Epilogue – Clara Campoamor : mourir à Lausanne, reposer à Polloe
Clara Campoamor s’éteint à Lausanne le 30 avril 1972, à quatre-vingt-quatre ans, loin de l’Espagne qu’elle avait transformée et qui ne l’avait pas rappelée. Elle meurt en exil, dans une ville qui n’était pas la sienne, auprès de son amie Antoinette Quinche, avocate suisse qui l’avait soutenue durant ses dernières années. Son corps est incinéré, et ses cendres seront plus tard transférées à Saint-Sébastien, au cimetière de Polloe, dans cette terre basque et espagnole vers laquelle, vivante, elle n’avait pu revenir.
Sa disparition passe presque inaperçue. En Espagne, le franquisme règne encore, et il n’est pas question d’honorer la femme qui avait donné le vote aux Espagnoles au nom d’une République abolie. La presse officielle se tait ou expédie la nouvelle. Hors d’Espagne, quelques voix se souviennent.

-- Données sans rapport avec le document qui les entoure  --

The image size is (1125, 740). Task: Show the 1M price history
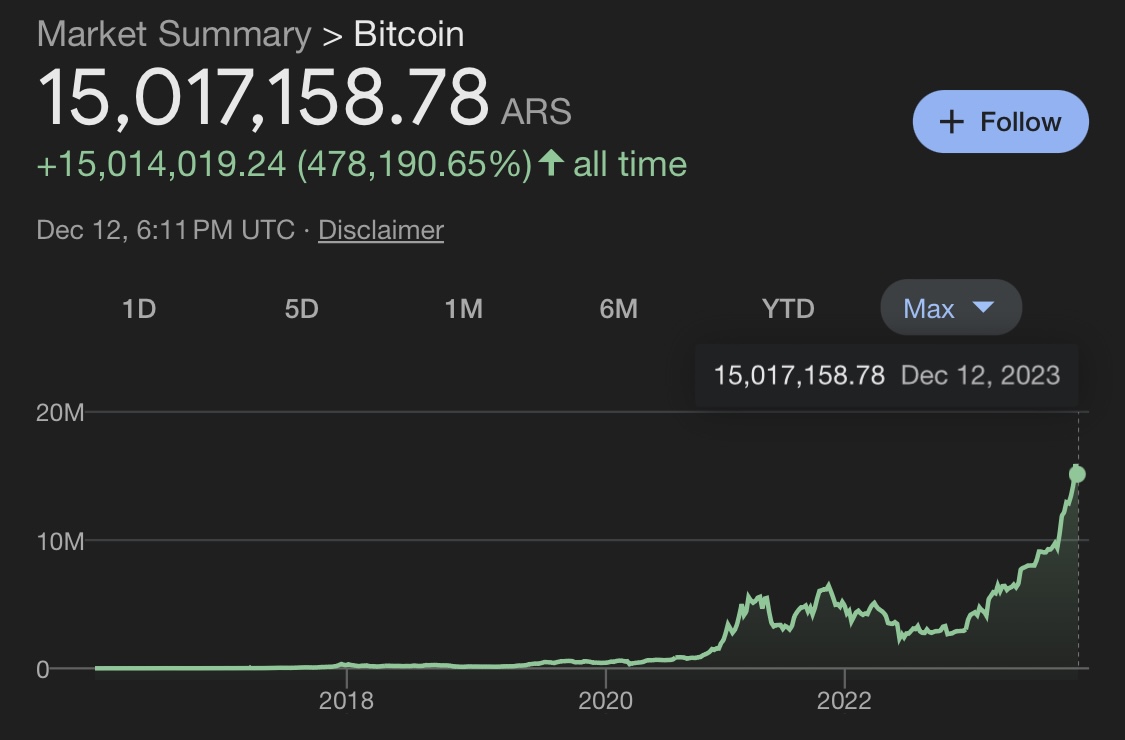[463, 309]
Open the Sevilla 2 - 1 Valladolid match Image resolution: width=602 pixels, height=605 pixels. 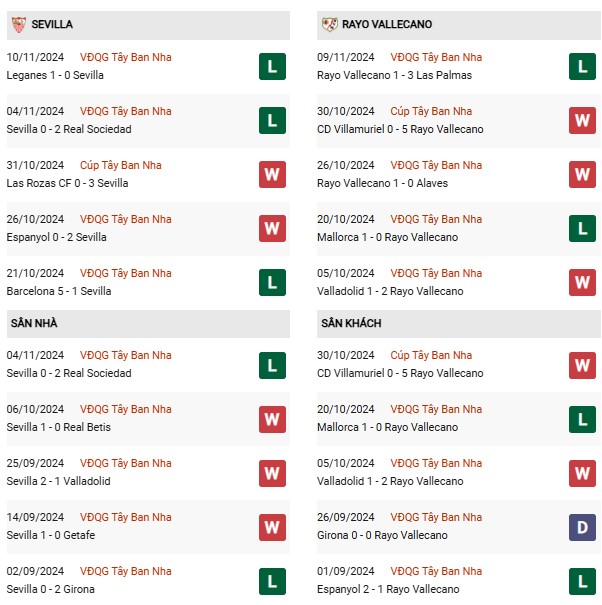pyautogui.click(x=58, y=481)
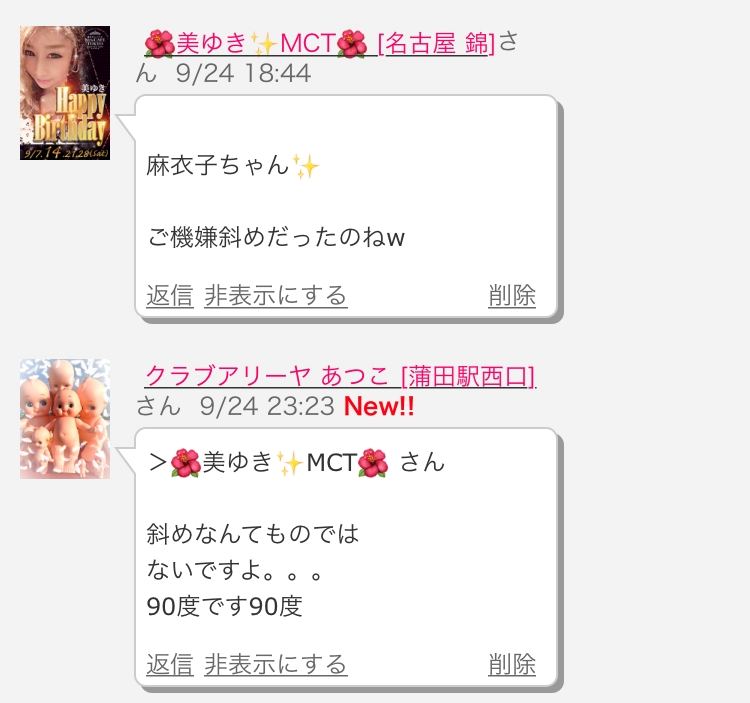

Dans la Gazette de Lausanne du 17 mai 1972, l’écrivaine Cécile-René Delhorbe lui consacre une nécrologie qui rappelle ce que fut cette vie, le combat, l’intelligence, la solitude et la fidélité à une idée. C’est dans une langue étrangère, sur une terre étrangère, que fut d’abord dite la dette que l’Espagne contractait envers elle.
Il faudra des années pour que son nom remonte des oubliettes de l’histoire officielle. La démocratie revenue lui rendra peu à peu hommage. Des rues, des écoles, des institutions porteront son nom, des biographies répareront le silence, sa figure rejoindra le petit nombre de celles que l’on cite quand on veut nommer les fondatrices de la citoyenneté espagnole. Mais l’hommage tardif ne doit pas dissimuler la longue injustice qui l’a précédé. Clara Campoamor n’a pas été reconnue de son vivant à la mesure de ce qu’elle avait accompli. Elle a vu son œuvre détruite, son nom effacé, son pays s’éloigner, et elle est morte sans savoir que l’Espagne, un jour, finirait par l’appeler l’une de ses justes.
Ce livre n’a pas eu d’autre ambition que de tenir, à sa modeste place, la promesse que l’histoire avait trop tardé à honorer, nommer ce qu’elle fit, dire ce qu’on lui devait, et rappeler que la liberté qu’elle réclama pour les femmes ne fut jamais une faveur, mais un droit, un droit qui n’attend pas.